Should I leave the guide as it is now or should I include a speaker, monitor, mouse, and keyboard section?
 
OP
splat

splat

ASCII Moderator
Joined
Apr 6, 2002
alright, you convinced me. I added the ultra-120 in to the "discussion" of the air cooling, but left the Scythe since it is a few bucks cheaper.
 
OP
splat

splat

ASCII Moderator
Joined
Apr 6, 2002
I've seen reviews that go both ways, and there are plenty of posts on the forum that show how great both are, so I think it's really a toss up.
 

7keys

Member
Joined
Dec 12, 2001
Location
Montreal
I think this is a great idea….Nice job!

But instead of having only one alternate choice, how about three or four of the top overclocking products in each category. Sometimes it’s hard to find a particular item in your area.
Much like the list that Oklahoma Wolf made for OEM PSU’s, lot’s of choice.

What you have right now is perfect, just add a few more alternatives.
 

Super Nade

† SU(3) Moderator  †
Joined
Aug 30, 2004
Location
Santa Barbara, CA
I would also add a few ATI cards to the mix. ATI and NVIDIA run neck and neck so it is not fair to leave out one in favour of the other. :)
 
OP
splat

splat

ASCII Moderator
Joined
Apr 6, 2002
alright, I added two ATI card picks. I still think Nvidia is the better buy for the money across the board, but i know people like to stick with the brand they trust.
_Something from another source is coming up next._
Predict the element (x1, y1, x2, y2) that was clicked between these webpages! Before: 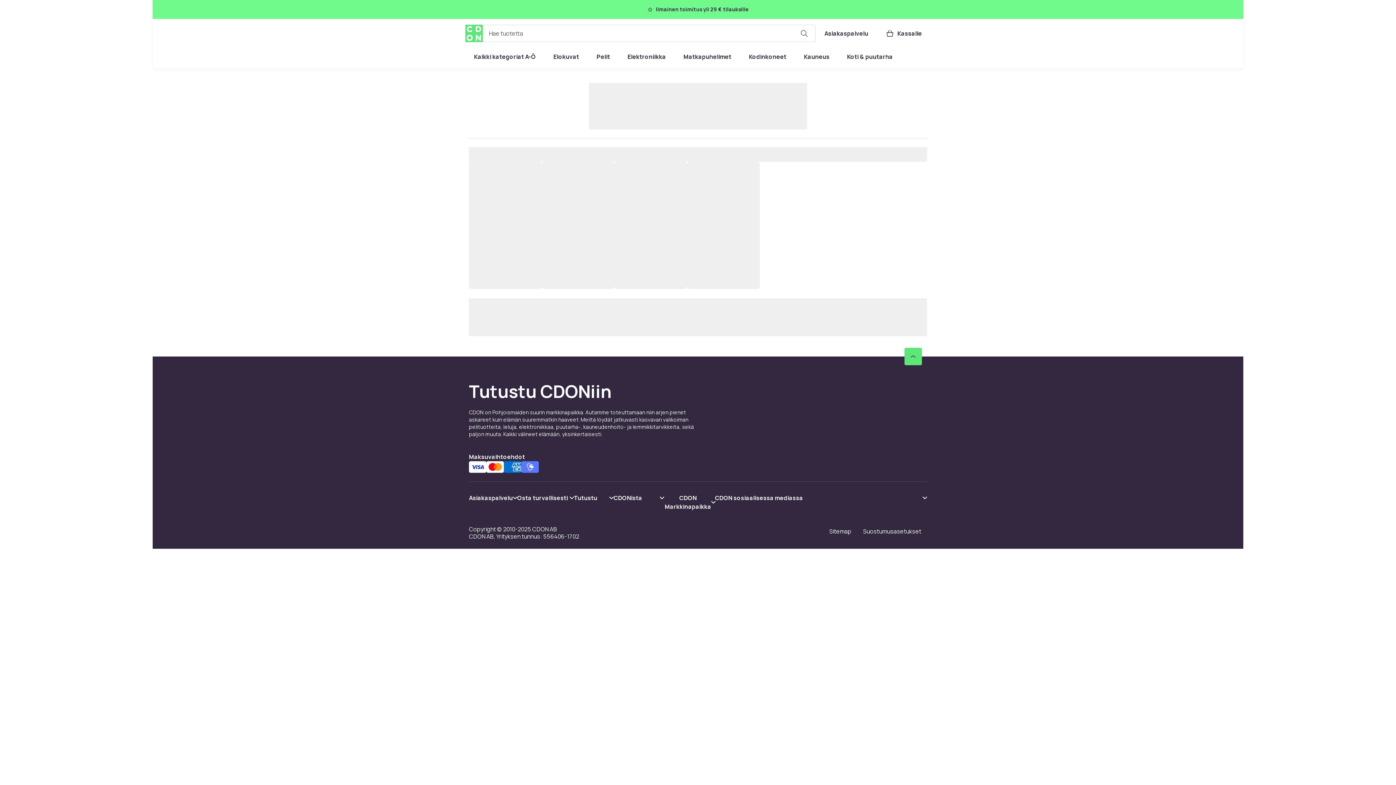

Any thoughts on adding a monitor, speakers, keyboard, and mouse section since this is evolving in to a complete system guide?
 
OP
splat

splat

ASCII Moderator
Joined
Apr 6, 2002
just updated to include a blurb about the new X1650 PRO and XT cards. There were several reviews released on them today, and they should compete with the 7600gs and gt, except it looks like their prices are a little inflated.
 

icurfatass

Registered
Joined
Dec 16, 2005
Is it time to purchase the budget system? If I wait, will all the opterons go away? Or will the price drop any lower, since more AM2 products will come out by December. Wait another month and risk all the good stuff go bye bye? hmmm I am stuck =\ I hate myself for being cheap =[
 

speed bump

Member
Joined
May 11, 2004
Location
Montana tech Butte mt.
Wait another month the good stuff wont go away and possibly memory will get cheaper.

Also the am2 opterons have dropped close to $80 in price so that would be they way to go unless you want to wait a month when we will *hopefully* see 65nm CPUs that will clock well.

Also the 8800gtx is coming out shortly so we should see some large price cuts on older v-cards.